I continued to view this world of silhouettes through my left eye, and for some inexplicable reason, I felt reassured by what were formerly nightmarish shades. Indeed, I had known and come to be familiar with this world for a few months. How would this shadowland appear beside one filled with plumes of colour? My anxiety spiked as I sat at the kitchen table and reached up a shaking hand to peel at the tape securing the eyeshield over my right eye.
The experience was comparable to drawing back a curtain or flipping on a light switch. In a sensational spectacle, the colours exploded before me. I realized with delight that the once ominous shapes were plates of food – dinner. My gaze raked over the heaps of delight, while my eye absorbed the colours as though I could suck them through a straw. Suddenly, red peppers were startling roses, brown rice rich earth.

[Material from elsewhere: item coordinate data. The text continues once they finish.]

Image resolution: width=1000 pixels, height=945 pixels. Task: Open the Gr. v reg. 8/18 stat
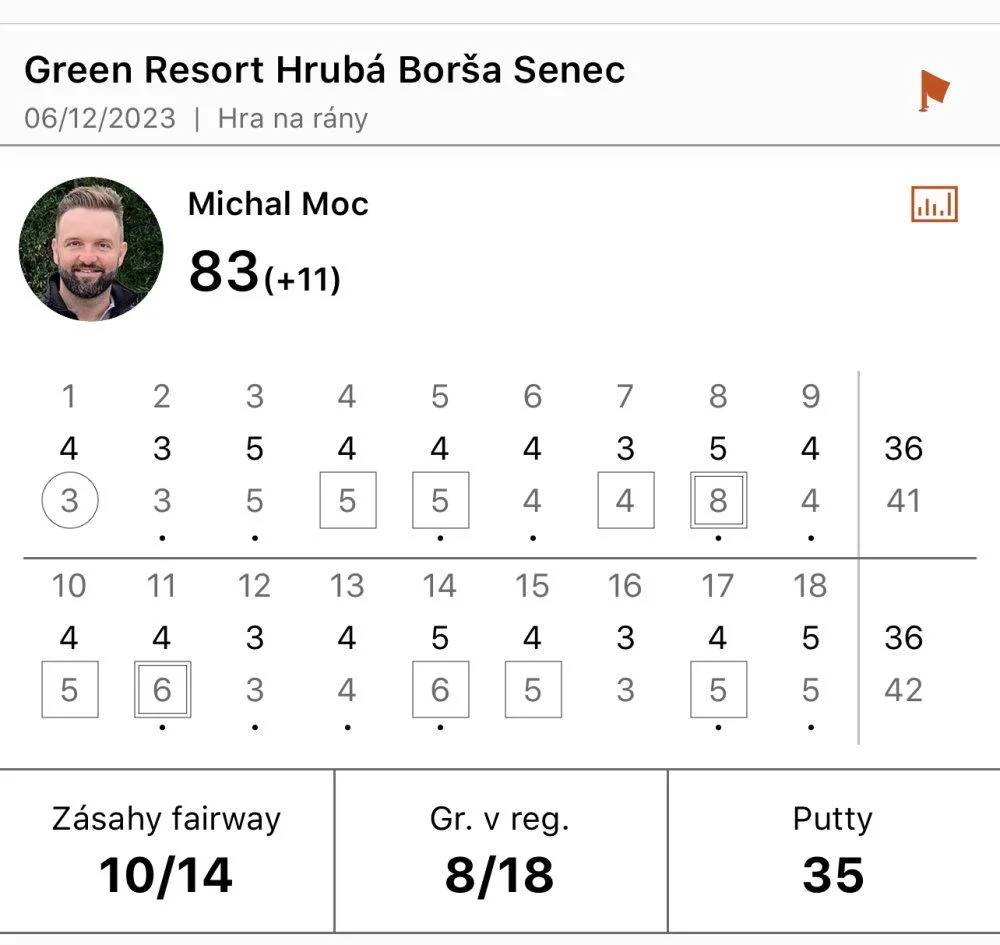(x=501, y=851)
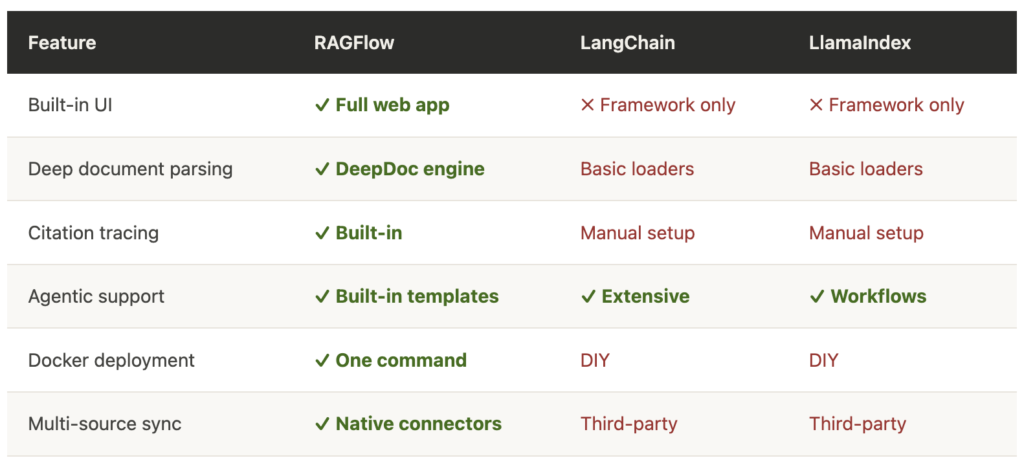Click the checkmark next to "Extensive"

pyautogui.click(x=588, y=296)
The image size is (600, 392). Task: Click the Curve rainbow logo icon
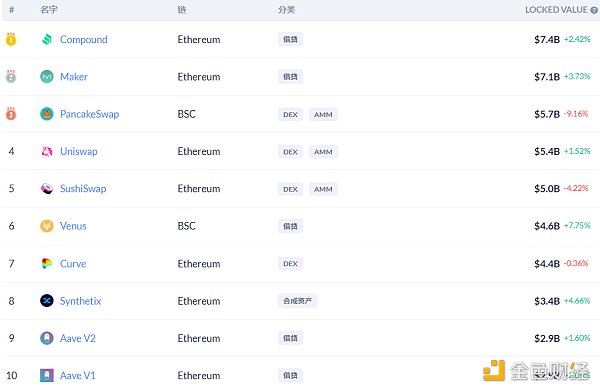(x=47, y=263)
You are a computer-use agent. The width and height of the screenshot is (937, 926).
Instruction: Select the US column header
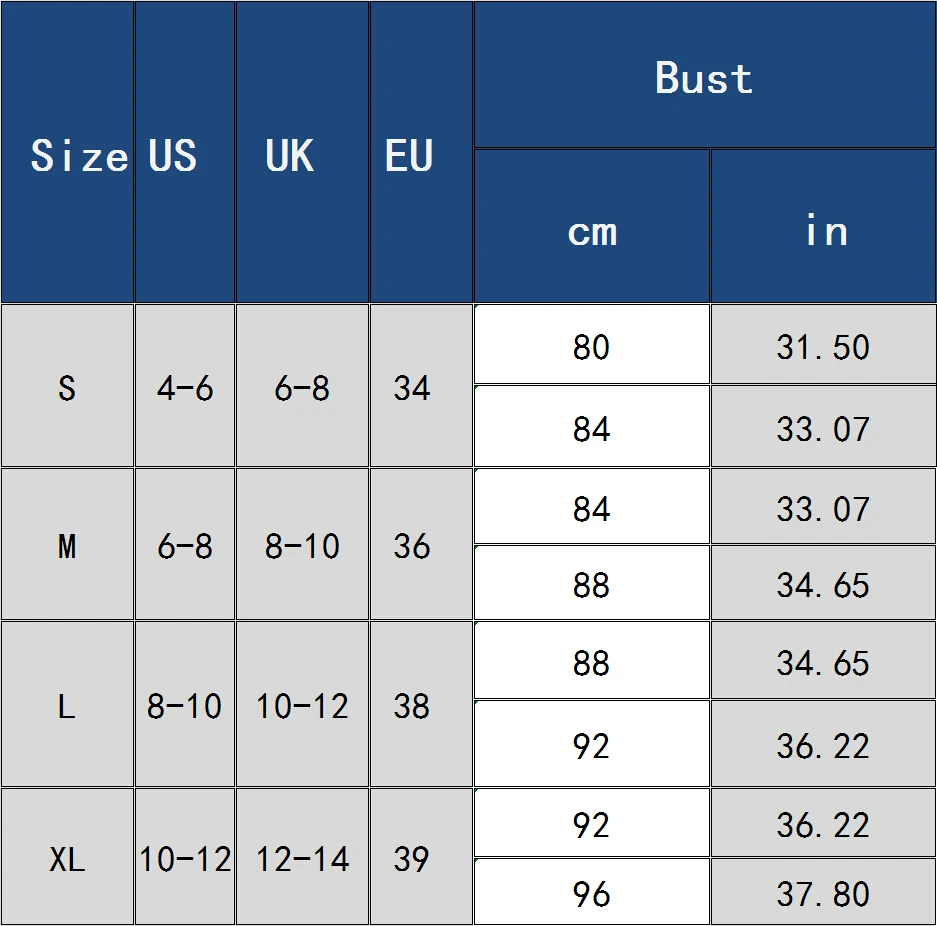tap(185, 152)
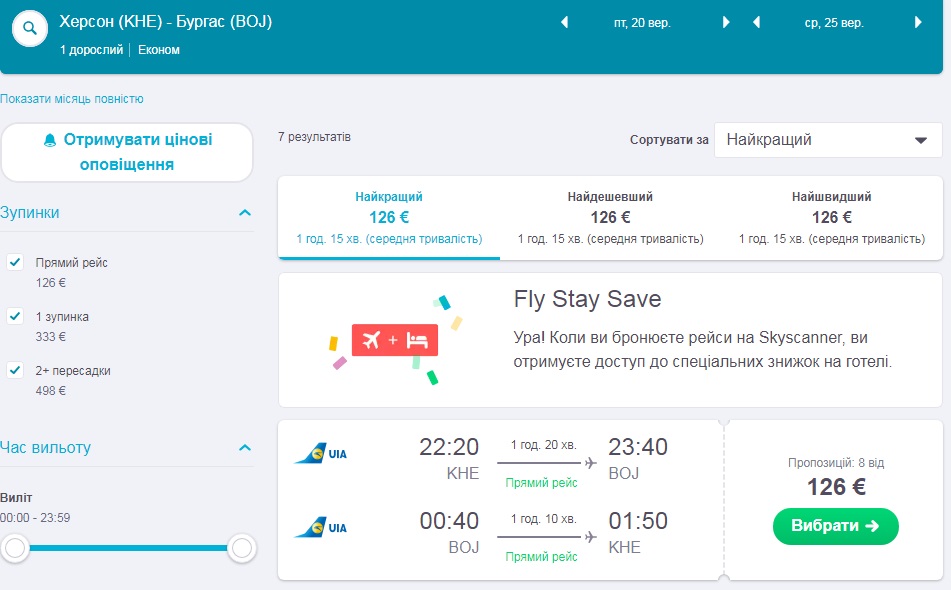Select the Найдешевший tab
951x590 pixels.
click(x=610, y=217)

What surprised me most was the corn. Had yellow always been that bright? Perhaps the comparison I was drawing between my right and left eye was making the colours more striking than they actually were? Mentally, I stomped on the unwanted premise. I could see.
As I threw out an arm to grab hold of a foreign-looking fork, I found my hand clutching a gleaming silver knife instead. Surprised, I dropped the utensil with a thunderclap which reverberated throughout the room. Unease draped me in the form of cool sweat. I tried for the bowl of corn, only to find my hand tipping over a glass of milk as my arm snaked out haphazardly. I reached forward to break the fall but grasped only at air. The glass smashed against the table, another sound echoing in my ears.
I struggled to keep my tears at bay in order to not ruin the lens replacing the cataract. I’d grown used to living my life according to the blurry shadows. It was now as though someone suddenly beamed a flashlight on the world and held a microscope up to my eye. Worse, the more I thought about my situation, the more it seemed the world of colour had changed since I’d last laid eyes on its landscape. The corn which had been so ethereal disappointed me. In fact, everything appeared cooler than I recalled, almost as if the colours had been dialled down, or as though they simply could no longer manifest the warmth I’d treasured.
I wanted to return to the complete world of shadows. This canvas splashed with colour was dazzling, but it wasn’t a place I recognized. Shoving my one hand over my new lens to reveal a hazy smorgasbord, I wondered if the answer to my dinner dilemma was simple. Dropping my hand, I carefully compared each of my views – the black-and-white world created by the remaining cataract on my left eye and the bursting world of colour manifested by the new lens on my right eye. Then I reached out to grip a fork, shining as if a polished diamond, and, with a smile turning up my lips, I claimed one piece of delicious victory.